Khalilzad, who declared a deadline of April 2019 to end a 17-year-long war that has torn apart Afghanistan, failed to receive any commitments from the insurgent group.
On Monday, Taliban announced that it had held discussions with the U.S. special envoy for Afghanistan over engaging in peace talks, but clarified that the talk ended with no agreement.
Taliban spokesman Zabiullah Mujahid said in a statement that leaders of the group met Khalilzad at their political headquarters in Qatar for the second time in the past month.
He said in a statement, These were preliminary talks and no agreement was reached on any issue."
Further, three Taliban officials confirmed that Taliban leaders had not accepted any deadline set by the U.S. to wrap up talks.
So far, the U.S embassy in Kabul has not made any official comments.
Meanwhile, the security situation in Afghanistan continues to decline as Taliban insurgents continue to intensify their battle to reimpose strict laws in the country.
The country is suffering an unprecedented level of casualties as Taliban steps up attacks on the beleaguered Afghan security forces.
Earlier this month, the Afghan President Ashraf Ghani revealed that the death toll among Afghan soldiers and police is nearing 30,000 since the start of 2015.
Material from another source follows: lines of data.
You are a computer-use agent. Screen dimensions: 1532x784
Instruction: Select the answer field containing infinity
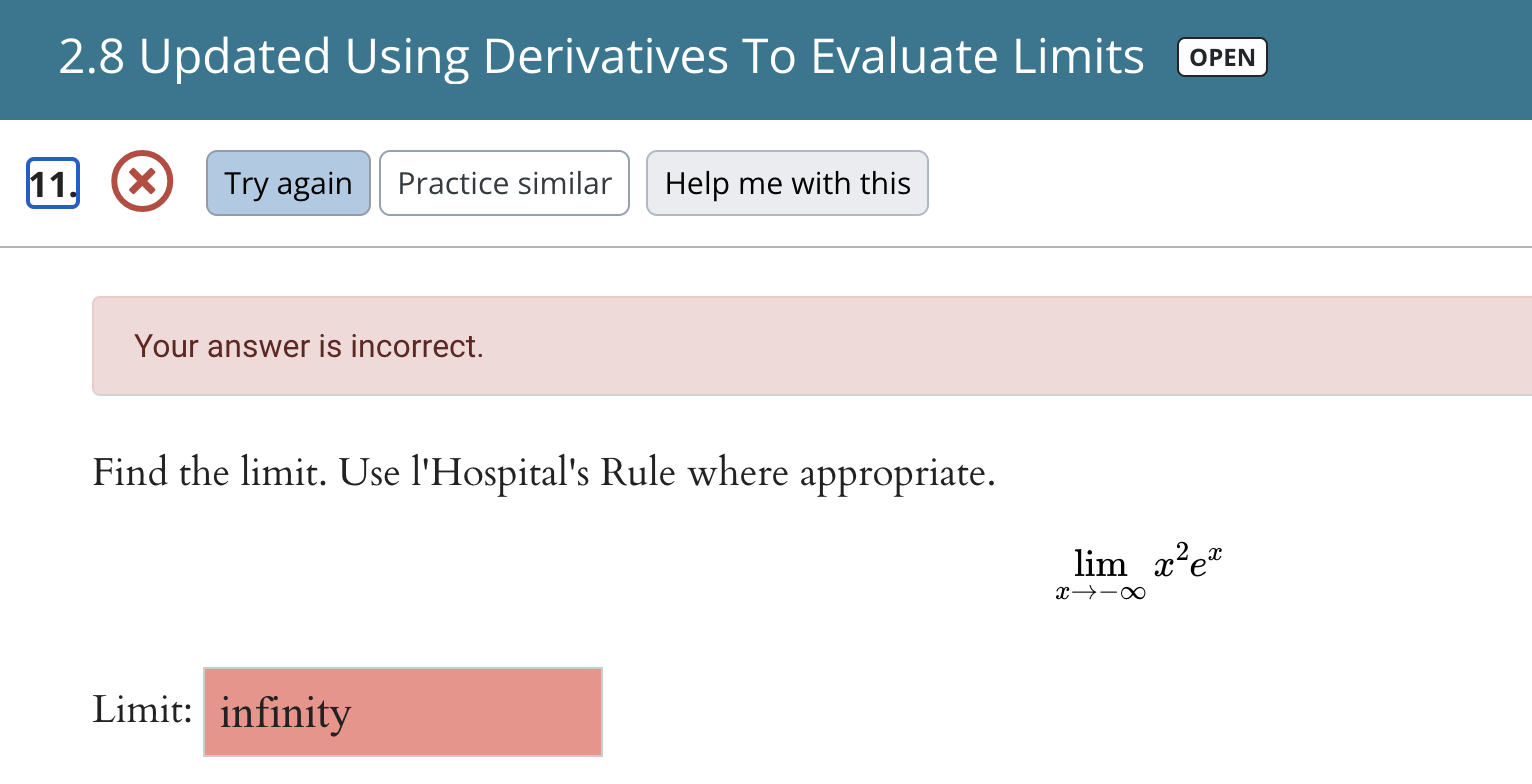pos(403,712)
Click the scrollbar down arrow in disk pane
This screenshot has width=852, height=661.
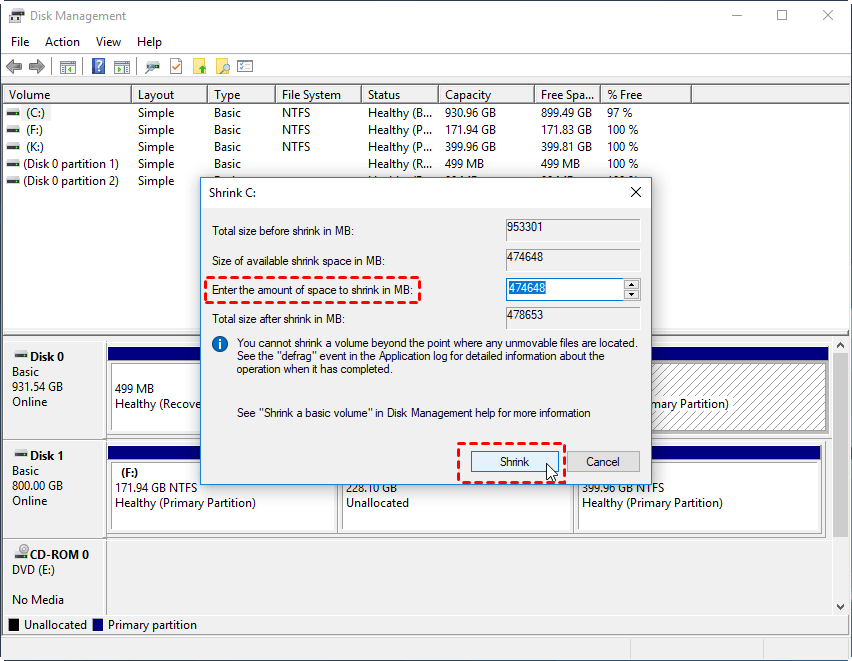pos(841,607)
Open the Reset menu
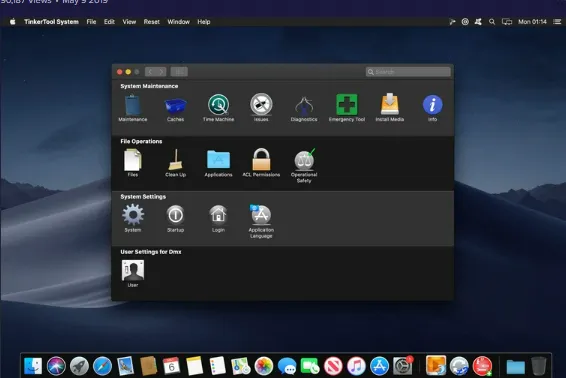 point(151,22)
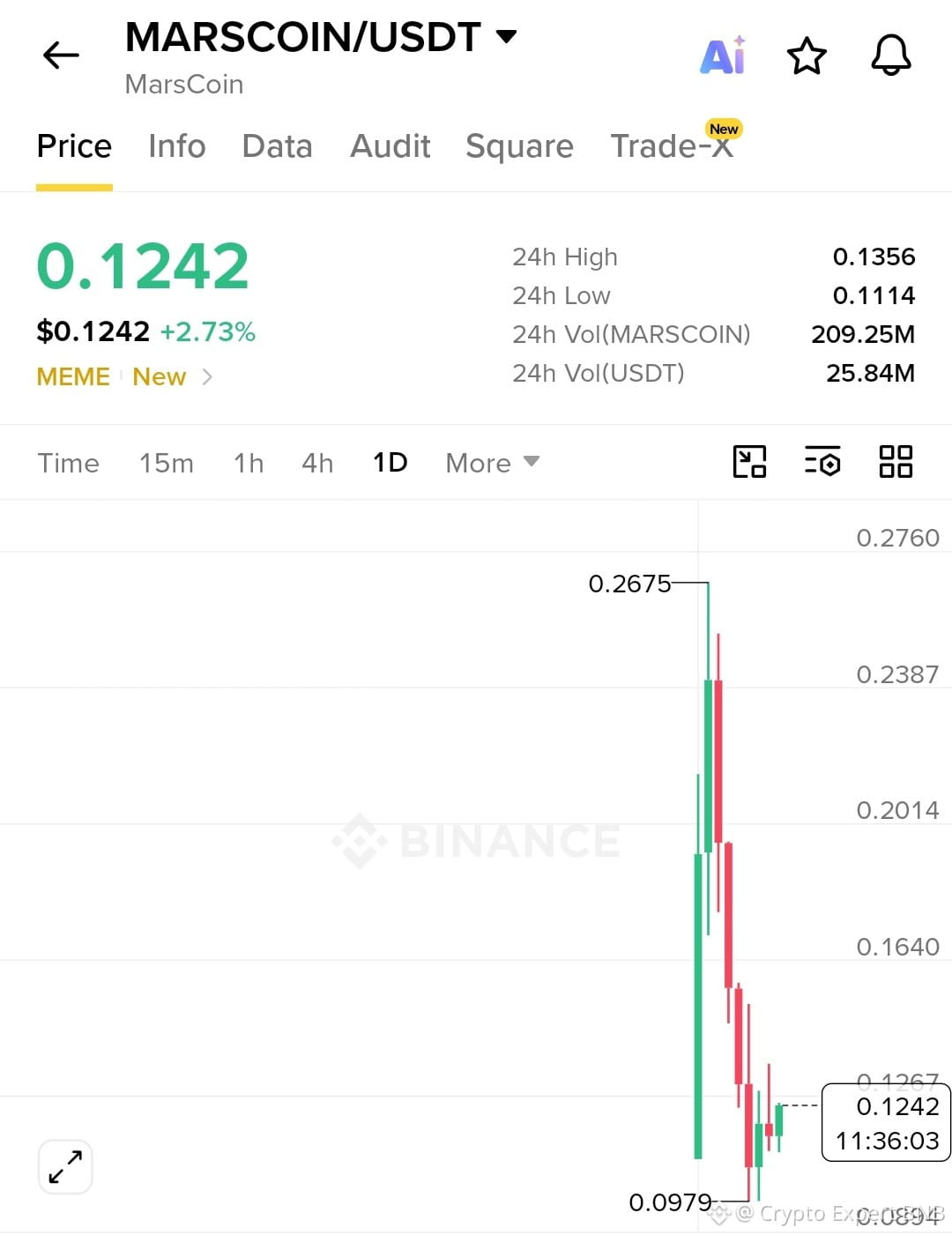952x1235 pixels.
Task: Select the 1h chart interval
Action: [x=249, y=463]
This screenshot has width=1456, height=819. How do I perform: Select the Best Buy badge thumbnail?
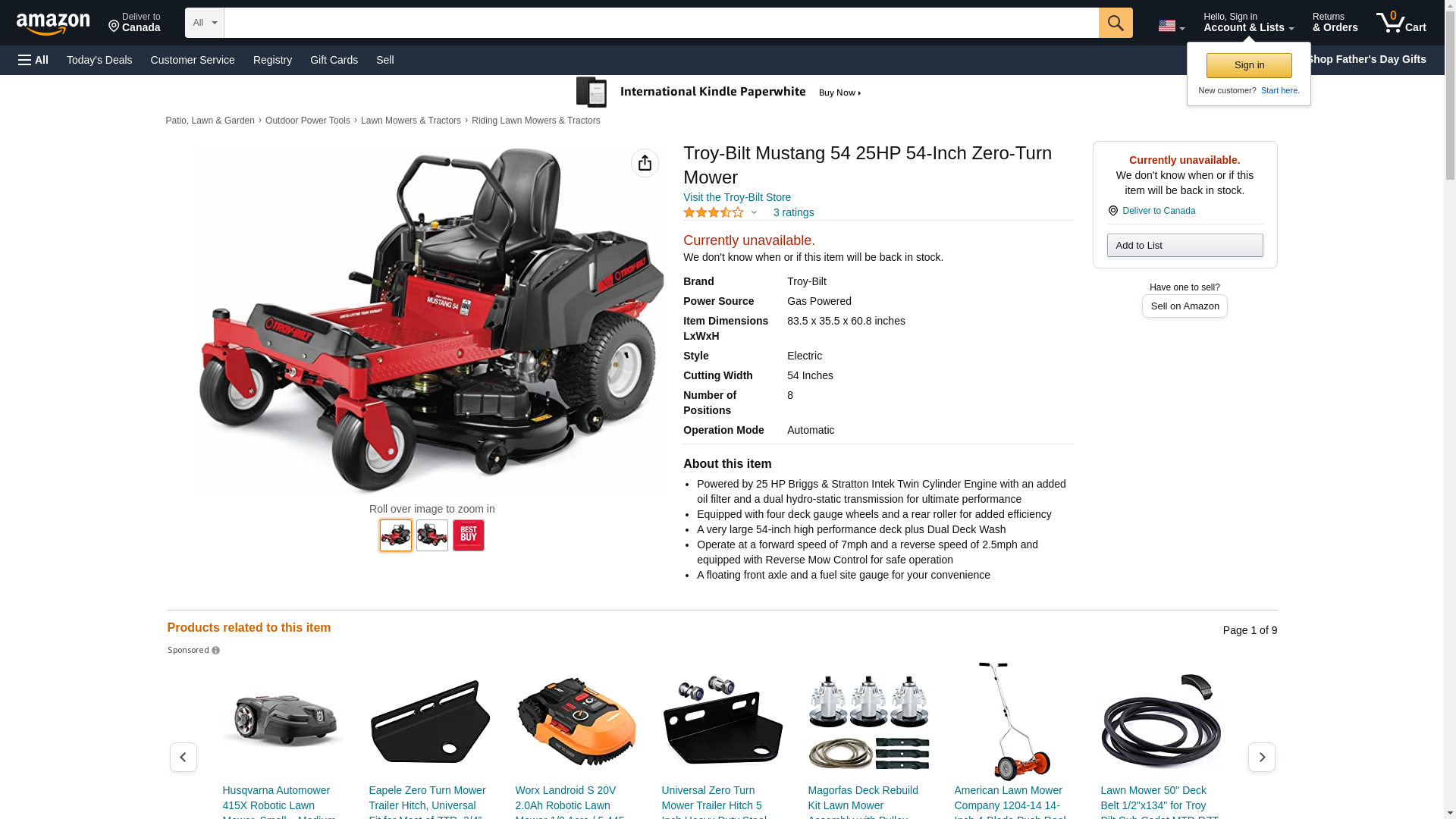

The figure left several nations shocked since it is far higher than anything previously acknowledged.
According to officials, the spate of attacks has turned deadlier since 2014, when NATO formally ended combat operations in the country.
According to a recent report released by the U.S. Special Inspector General for Afghanistan Reconstruction (SIGAR), the NATO mission in Kabul has confirmed that this summer's toll had been worse than ever for Afghan forces.
The meeting between the Afghan-born U.S. diplomat, Khalilzad and Taliban was the second Taliban-U.S. meeting in two months.
On Sunday, Khalilzad, who has been authorized by the U.S. President Donald Trumps government to lead peace negotiations with the militant group said he hoped to cut a peace deal with the group by April 20.
His meeting with the group in Doha came after his visit to Kabul following a second round of regional meetings with top government officials aimed at coordinating efforts on ending the war.
However, Taliban said on Monday, "We want to reassure our Mujahideen and Muslim nation that the representatives of the Islamic Emirate will never agree to anything that does not adhere to Islamic principles."
The U.S.-set deadline to end the war coincides with the date set for the critical presidential elections in Afghanistan.
However, on Monday, a senior Taliban member said that Khalilzads strategy to declare a deadline showed how desperate the U.S. was to withdraw foreign forces.
The Taliban member clarified, Taliban leaders have not agreed to any deadline because we are winning on all fronts."
Further, Khalilzads public statement made over the weekend angered the insurgent group since the U.S. official said that the Taliban believe they will not win militarily.
Taliban warned U.S. officials against mixed messages that could muddle the peace process.
A senior Taliban member in Afghanistan said, We were astonished to see Khalilzads statement in Kabul on Sunday. He wrongly quoted us, saying that the Taliban admitted that militarily we would not succeed."